Client libraries like x402-fetch handle this flow automatically. See x402 Protocol for the full specification.

microUSDC

All money amounts in Stronghold are represented as microUSDC — string-encoded integers where 1 microUSDC equals 0.000001 USDC.

microUSDC valueUSDC equivalentUSD equivalent
"1"0.000001 USDC$0.000001
"1000"0.001 USDC$0.001
"1000000"1.0 USDC$1.00

microUSDC values are always transmitted as strings, not numbers, to avoid floating-point precision issues. This is the canonical format for all money fields in the API, CLI output, and configuration.

Content Scanning vs. Output Scanning

Stronghold provides two distinct scan types for bidirectional protection:

Content Scanning (/v1/scan/content) scans incoming content for prompt injection attacks. This is what the transparent proxy does automatically — it scans every HTTP response before the agent reads it.

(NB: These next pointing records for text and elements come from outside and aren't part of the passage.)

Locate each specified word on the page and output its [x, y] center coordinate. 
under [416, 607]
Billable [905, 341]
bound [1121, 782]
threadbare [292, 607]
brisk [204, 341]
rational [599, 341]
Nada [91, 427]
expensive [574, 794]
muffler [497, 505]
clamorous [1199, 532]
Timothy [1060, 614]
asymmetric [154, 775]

Output Scanning (/v1/scan/output) scans outgoing agent responses for credential leaks — API keys, passwords, tokens, connection strings, and other secrets that the agent might inadvertently include in its output.

Transparent Proxy

The transparent proxy is a network-level interceptor that sits between the agent and the internet. It uses operating system firewall rules (iptables/nftables on Linux, pf on macOS) to redirect all HTTP/HTTPS traffic from the agent’s dedicated system user through the Stronghold scanning pipeline.

Key properties:

  • Operates outside the agent’s cognition — cannot be bypassed by prompt injection
  • Scans content before the agent receives it
  • Requires no code changes to the agent
  • Works with any agent framework or language
  • Adds X-Stronghold-* response headers with scan metadata

See Why Network-Level Scanning for the motivation behind this approach and Proxy Architecture for implementation details.